Friday, Jul. 19, 1968
A Crisis of Motivation
The scene at Uppsala smacked more of a New Left "demo" than of a religious body in pious conference. Two student pickets who attempted a sidewalk teach-in were dragged off by Swedish cops. Some conferees slipped away to watch an underground flick replete with scenes of pot-smoking derelicts, shaggy folk singers and a minister who--in anguish at the chaos and cacophony of life in the cities--strips to the buff atop his pulpit. In other ways as well, the 701 Protestant, Anglican and Orthodox delegates to the World Council of Churches' Fourth Assembly were exposed last week to an array of provocative ideas.
The central theme of speeches and skull sessions alike was the gulf between rich and poor nations, and the moral dilemma posed by that fact for churchmen. Zambia's President Kenneth Kaunda struck the keynote --"the end of an era of optimism," and the "disappointment and disillusionment" of the newly independent nations. In underdeveloped countries, he charged, the West "seeks only maximum profit and makes development a mere windfall gain --mere crumbs falling from the rich man's table." Simplistic as it sounded, Kaunda's speech reflected the mood of the "third world" as voiced at Uppsala.
Through Disorder. Economist Barbara Ward deplored the "air of platitude, lassitude and repetition" that infuses the affluent world's "war" against poverty. She called for a tax on developed countries equal to 1% of their gross national products. The lien--$17 billion--would go directly to poor lands, and would amount to only one-third of the West's annual increase in combined G.N.P., Dr. Ward contended. "It just means getting richer slower between Christmas and Easter, and that includes Lent. Let us tuck away in one corner of our Christian memory the delicious fact that the English-and French-speaking members of the Atlantic world spend $50 billion a year on drink and tobacco."
Most moving to the churchmen was an address on Christianity and the Negro by Novelist James Baldwin.
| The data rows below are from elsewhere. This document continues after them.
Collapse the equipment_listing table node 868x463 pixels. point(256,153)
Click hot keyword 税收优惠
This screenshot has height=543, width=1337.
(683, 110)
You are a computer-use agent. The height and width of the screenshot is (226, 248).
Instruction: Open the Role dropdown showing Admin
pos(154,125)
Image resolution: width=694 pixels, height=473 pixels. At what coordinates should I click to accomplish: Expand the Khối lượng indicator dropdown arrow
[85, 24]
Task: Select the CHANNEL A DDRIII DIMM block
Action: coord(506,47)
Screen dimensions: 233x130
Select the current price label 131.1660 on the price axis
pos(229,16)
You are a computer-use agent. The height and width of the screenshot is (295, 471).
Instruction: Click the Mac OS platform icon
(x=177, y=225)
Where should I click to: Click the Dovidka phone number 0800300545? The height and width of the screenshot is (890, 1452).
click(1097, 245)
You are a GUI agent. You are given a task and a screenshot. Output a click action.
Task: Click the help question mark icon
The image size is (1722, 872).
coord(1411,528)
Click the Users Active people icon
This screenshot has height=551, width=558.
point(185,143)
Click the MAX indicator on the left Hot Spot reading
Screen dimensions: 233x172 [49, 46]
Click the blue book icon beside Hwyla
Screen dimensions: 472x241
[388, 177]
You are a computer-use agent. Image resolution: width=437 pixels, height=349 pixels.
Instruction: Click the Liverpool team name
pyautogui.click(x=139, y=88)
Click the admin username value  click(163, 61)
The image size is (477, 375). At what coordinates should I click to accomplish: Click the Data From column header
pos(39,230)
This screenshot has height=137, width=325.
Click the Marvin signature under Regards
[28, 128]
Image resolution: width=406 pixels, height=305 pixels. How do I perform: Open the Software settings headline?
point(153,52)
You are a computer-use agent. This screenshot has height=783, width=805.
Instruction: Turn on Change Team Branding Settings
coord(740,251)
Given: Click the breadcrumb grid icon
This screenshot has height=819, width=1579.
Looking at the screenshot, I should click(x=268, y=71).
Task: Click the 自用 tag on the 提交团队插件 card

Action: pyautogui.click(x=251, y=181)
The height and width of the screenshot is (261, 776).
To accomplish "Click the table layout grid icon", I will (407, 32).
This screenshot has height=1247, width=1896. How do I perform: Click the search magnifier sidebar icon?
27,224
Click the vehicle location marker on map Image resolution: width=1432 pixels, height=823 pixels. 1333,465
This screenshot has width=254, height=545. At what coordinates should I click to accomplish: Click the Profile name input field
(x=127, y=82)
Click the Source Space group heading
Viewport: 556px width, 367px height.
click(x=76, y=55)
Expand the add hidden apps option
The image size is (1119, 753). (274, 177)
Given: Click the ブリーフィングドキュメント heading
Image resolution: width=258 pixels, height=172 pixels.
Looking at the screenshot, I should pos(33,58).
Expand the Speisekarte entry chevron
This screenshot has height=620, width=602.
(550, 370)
The Negro's freedom, Baldwin charged in an odd metaphorical mix, has been "frozen or strangled at the root" because "the Christ I was presented with, though he was born in Nazareth under a very hot sun, was presented to me with blue eyes and blond hair; and all the virtues to which I, as a black man, was expected to aspire had by definition to be white."
The churches' assault on social or economic injustice is complicated, of course, by their own persistent schisms --a fact emphasized at Uppsala by Britain's peppery Archbishop of Canterbury, the Most Rev. Michael Ramsey. He criticized as flatly "wrong" the Roman Catholic Church's insistence that Protestant-Catholic marriages be performed in the Catholic Church. Nevertheless, the ecumenical trend was evident at the assembly. Although the Vatican is not a member of the World Council, the council elected nine Catholic theologians to its Faith and Order Commission, which deals with barriers to church cooperation. It was the first time that Catholics had been named official members of a W.C.C. agency. Protests and appointments aside, Willem Visser 't Hooft, former W.C.C. general secretary, made a special plea for unity. "The crisis of modern religion is a crisis of motivation, of fundamental attitudes," he said. "No amount of moralizing can help us if we do not recover in theology the clear Biblical doctrine of the unity of mankind."